Nejmi Aziz volta à prisão

Nejmi é alvo de operação que investiga a prática de crimes de corrupção passiva, lavagem de dinheiro e organização criminosa. | Foto: Arquivo pessoal

A ex-primeira dama Nejmi Jomaa Abdel Aziz, 49, esposa do senador e ex-governador do Amazonas Omar Aziz, divide cela comum no Centro de Detenção Provisória Feminino (CDPF), no KM 8 da BR-174, estando com outras duas detentas do sistema prisional do Amazonas, nesta quarta-feira (31). A confirmação foi feita pela Secretaria de Administração Penitenciária (Seap).

Nejmi divide cela – Com o ensino médio completo, a ex-primeira dama não tem prerrogativas de cela especial. A prisão temporária foi deferida pelo juiz federal titular da 2a Vara Federal do Tribunal Regional da 1ª Região, Marllon Souza, analisando processo que corre em sigilo sobre crimes contra sistema financeiro nacional, lavagem de dinheiro e cometidos por organização criminosa.

A empresária, nascida em Cascavel, no Paraná, voltou à prisão para cumprir prisão temporária pelo prazo restante de dois dias, devendo ser “posta em liberdade à 00h00 do dia imediatamente subsequente ao término do prazo, se por outro motivo não dever permanecer presa”.

A liberdade deve ocorrer no dia 1 para 2 de agosto. A decisão do juiz ocorreu no dia 26 de julho. Os advogados de defesa já deram entrada no pedido de liberdade. A ex-primeira dama concorreu ao cargo de deputada estadual pelo PSD, ano passado, obtendo 19.959 votos totalizados, ficando como suplente.

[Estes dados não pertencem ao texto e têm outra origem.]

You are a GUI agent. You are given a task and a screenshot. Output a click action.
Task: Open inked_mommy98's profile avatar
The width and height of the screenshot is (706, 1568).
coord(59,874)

Prisão anterior – Ela foi presa no último dia 19 de julho e passou duas noites no Centro de Detenção Provisória Feminino (CDPF), sendo solta no dia 21, após receber habeas corpus. Uma nova liminar, obtida pela Polícia Federal, suspendeu a decisão anterior. A ex-primeira-dama é alvo da operação Vertex, da PF, que investiga a prática de crimes de corrupção passiva, lavagem de capitais e organização criminosa. Um nono alvo das investigações, em Brasília, tem mandado de prisão em aberto.

Entre as vantagens indevidas de que se tem suspeita, teria havido entregas de dinheiro em espécie ou por meio em negócios simulados ou superfaturados, a fim de ocultar a entrega de dinheiro dissimulado por meio de contratos de aluguel e de compra e venda.

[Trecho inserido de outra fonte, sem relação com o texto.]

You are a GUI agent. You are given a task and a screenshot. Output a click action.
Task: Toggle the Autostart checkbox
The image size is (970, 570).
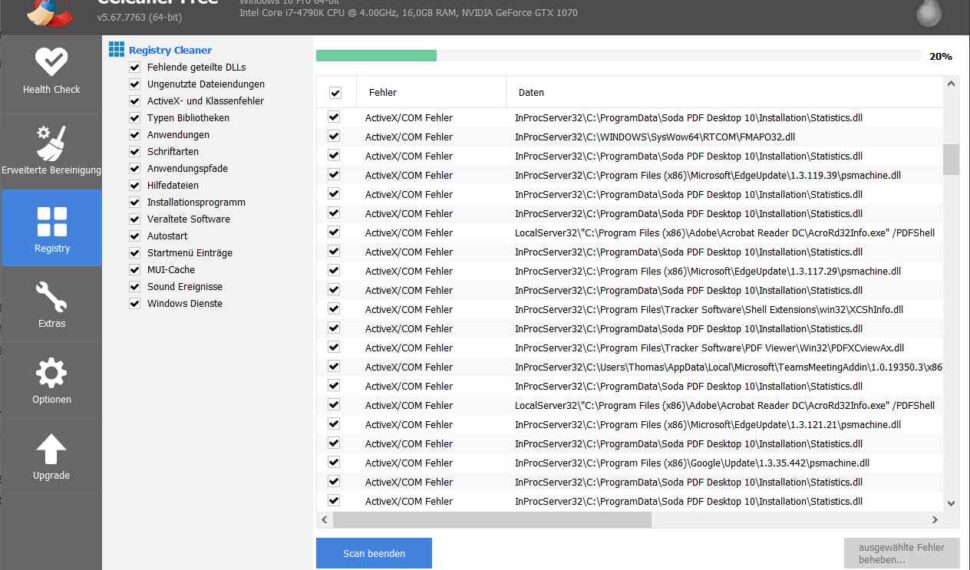[x=135, y=236]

A investigação está diretamente relacionada com as outras fases da Operação Maus Caminhos, sendo elas as operações Custo Político, Estado de Emergência e Operação Cashback.

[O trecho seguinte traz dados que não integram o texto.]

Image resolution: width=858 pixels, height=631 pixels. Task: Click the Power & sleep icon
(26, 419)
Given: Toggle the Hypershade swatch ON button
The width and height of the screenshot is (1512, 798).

Custo Político – Na Operação Custo Político se apurou a prática de crimes de corrupção ativa, corrupção passiva, lavagem de capitais e pertinência a organização criminosa, praticados por cinco ex-secretários de estado, bem como diversos servidores públicos e o núcleo da organização criminosa desbaratada na primeira fase da operação, enquanto na Operação Estado de Emergência, completava o núcleo político do Poder Executivo estadual, tendo alcançado o ex-governador José Melo, que chegou a ser preso.

Por outro lado, a Operação Cashback, teve por objeto a investigação quanto ao envolvimento de outras empresas em conluio, em relação as quais, suspeita-se que foram efetuados pagamentos embasados em notas fiscais falsas, sem a correspondente prestação de serviço, além de pagamentos por serviços superfaturados.